**PAGE EXTRACT**
A family-run refrigeration business was fined £22,500 today after two employees were seriously injured in an explosion.

Jonathan Edwards and James Bellingham both suffered severe burns when they were engulfed in a fireball at the site of CLB Refrigeration in Ferry Lane, Rainham, on October 12 2012.

The company admitted two counts of breaching health and safety regulations following the incident, after which Mr Edwards spent five months in hospital recovering from 60 degree burns to his face and torso.

The company was given a £22,500 fine at Southwark Crown Court for failing to assess a risk and failure to eliminate and reduce a risk in contravention of the Dangerous Substances and Explosive Atmosphere regulations.

Catherine Rabiotti, prosecuting, told the court that Mr Edwards, 30, had been a trainee at the company for two months when the incident happened.

He and Mr Bellingham, 23, were using paint thinner borrowed from another company, which came into contact with a brazier being used to burn waste.

Judge Martin Beddoe said: “Mr Edwards was very seriously injured – much more so than the other.

“The most probable explanation for the accident itself is that Mr Edwards, who had been a trainee for only two months, poured paint thinner onto that brazier.”

He added: “The defendant company fell far below what was required of it.

“This was a small company and it seems to me that smallness of it undermines the prospect that it had an excuse for its lack of involvement [in assessing the risk].”

Mr Edwards has not worked since the accident, the court was told.

The court heard that the company’s actions had not been the cause of the two men’s injuries.

It was also ordered to pay £9,243 in costs.

**INPUT DATA**
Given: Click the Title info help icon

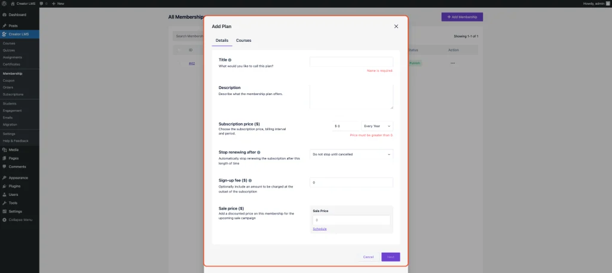Looking at the screenshot, I should [x=230, y=60].
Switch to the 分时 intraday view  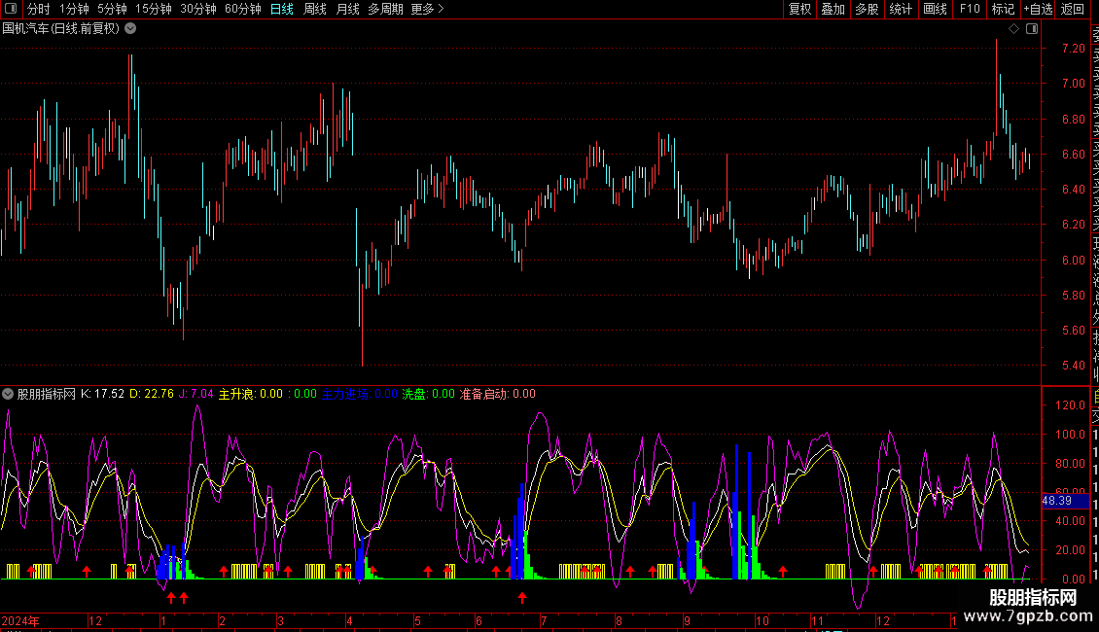coord(38,10)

**WORK TO COMPLETE**
According to the report on the CLB Refrigeration explosion, how much was the company ordered to pay in costs?

**RESPONSE**
£9,243